Ana Galán, psicóloga: "Un bronceado saludable como el de la reina Letizia a partir de los 50 activa el llamado "efecto de validación del espejo""
El bronceado no es solo una cuestión estética; para muchas mujeres representa identidad, bienestar y una determinada forma de proyectarse al mundo. La psicóloga Ana Galán explica que, especialmente a los 50, muchas mujeres, como la reina Letizia, se encuentran con que llevan décadas construyendo una imagen con la que se sienten reconocidas y seguras. Mantener esa piel dorada no responde tanto a la vanidad como a una necesidad emocional de coherencia personal.
Es lo que en psicología se conoce como consistencia del autoconcepto: "esta soy yo, así me reconocen y así me reconozco". Esto podría explicar por qué la reina Letizia sigue luciendo un bronceado saludable en sus eventos de mayo a octubre. Temporada que coincide también con esa época en la que presume de hombros tonificados y de ese glow corporal que todas perseguimos en verano.
El significado psicológico del bronceado de la reina Letizia
La lectura emocional de nuestra psicóloga conecta con la visión estética de la experta en belleza y directora de The Beauty Concept, Paz Torralba, que defiende que un bronceado sutil sigue traduciéndose visualmente en salud, calma, alegría y atractivo. "Somos mediterráneos y estamos acostumbrados a ese tono cálido", explica. Desde su experiencia, la piel ligeramente dorada favorece porque unifica el tono, disimula rojeces y pequeñas manchas, ilumina la mirada y los dientes e incluso ayuda a evitar el aspecto cansado que a veces producen la luz natural o los flashes.
Ambas expertas coinciden en que el deseo de verse morena tiene menos que ver con el color de la piel y más con lo que ese color comunica. Según Ana Galán, cuando nos vemos bronceadas se activa el llamado "efecto de validación del espejo": nos gustamos más y eso aumenta nuestra seguridad social. Explica que, en el imaginario colectivo, la piel bronceada sigue asociándose a descanso, tiempo al aire libre y bienestar. "El cerebro interpreta: ha descansado, está bien, se cuida".
Priorizamos un bronceado saludable
Sin embargo, las expertas también subrayan que la relación con el sol ha cambiado con con el paso de los años. Si antes predominaba la urgencia por conseguir un moreno rápido e intenso, ahora muchas mujeres buscan una piel luminosa, hidratada y uniforme antes que un tono excesivamente oscuro. Torralba señala que a partir de los 50 el objetivo ya no es "estar muy morena", sino tener una piel bonita, cuidada y sin manchas profundas. El bronceado se convierte entonces en un complemento sofisticado, no en el protagonista.

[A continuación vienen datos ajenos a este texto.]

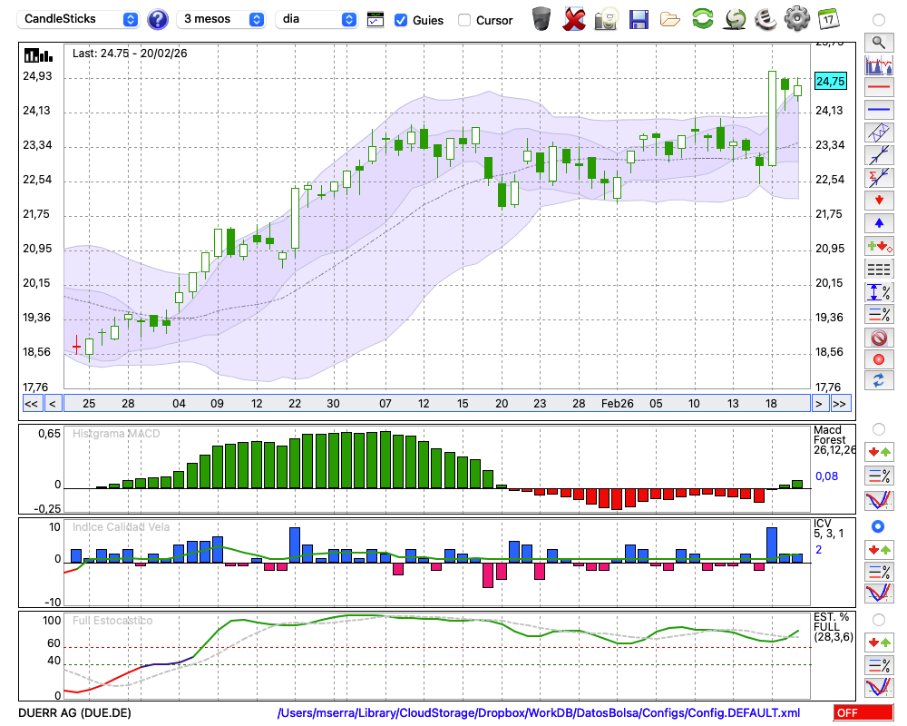Click the '>>' scroll to end button
The width and height of the screenshot is (907, 726).
[840, 404]
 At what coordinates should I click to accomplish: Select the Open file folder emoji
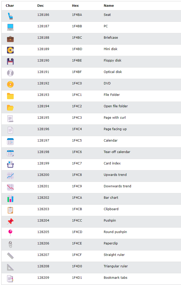[x=10, y=108]
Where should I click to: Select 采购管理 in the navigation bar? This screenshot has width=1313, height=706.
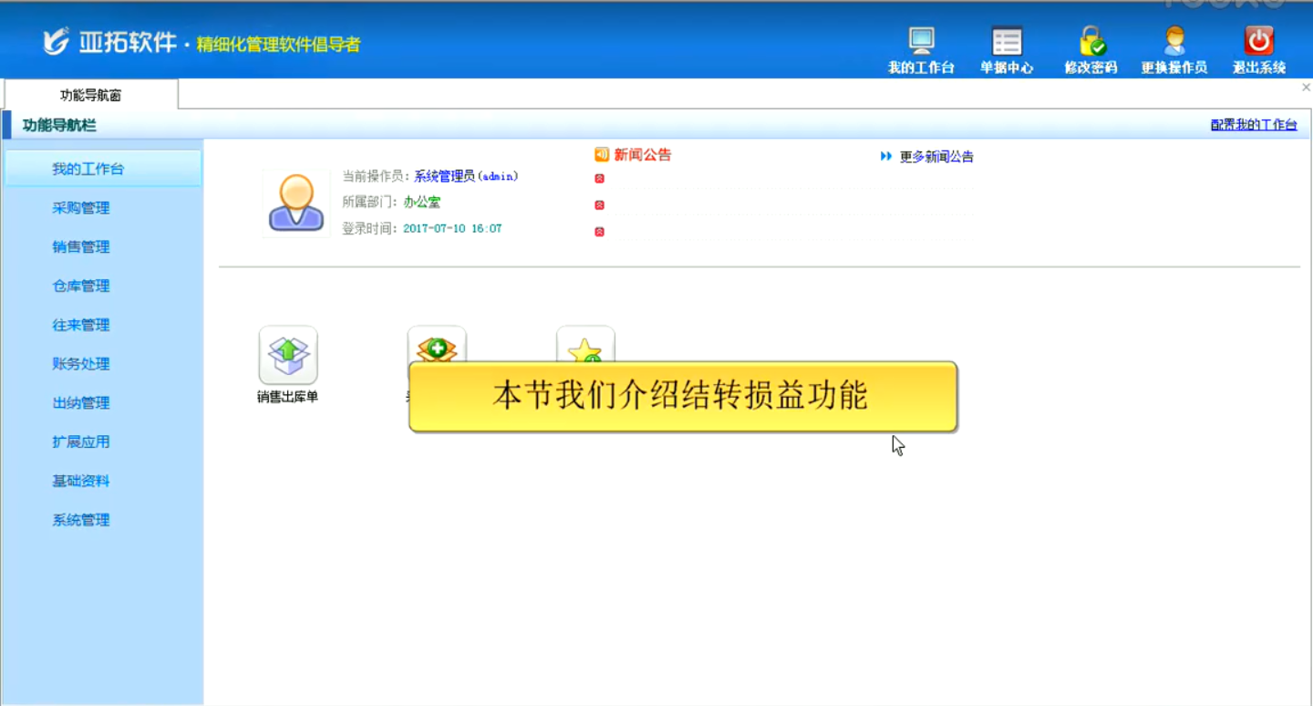[81, 208]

Esa diferencia también se aprecia entre generaciones. Las más jóvenes buscan un bronceado más visible, pensado para fotos y redes sociales, mientras que las mujeres de 50 o 60 años priorizan un tono elegante y natural que suavice hiperpigmentaciones, favorezca bajo luces artificiales y transmita una imagen de cuidado personal.
Acerca de figuras como la reina Letizia, Paz Torralba cree que el tono cálido de su piel: transmite energía, cercanía y salud. Además, equilibra perfectamente los colores intensos y las líneas limpias que suele elegir en sus estilismos de verano. "No es un moreno excesivo sino una piel bien cuidada, luminosa y trabajada con sutileza", explica.
Con todo y con ello llegamos a la conclusión de que perseguir un bronceado coherente, saludable y capaz de homogenizar la piel y de dar al rostro un aspecto descansado que inspire vacaciones es el gesto más elegante ahora socialmente hablando. Subir el color de nuestra piel un par de tonos tiene un impacto positivo en el cerebro desde el punto de vista psicológico. Mandamos el mensaje de que el verano ha llegado y con él las vacaciones y el descanso.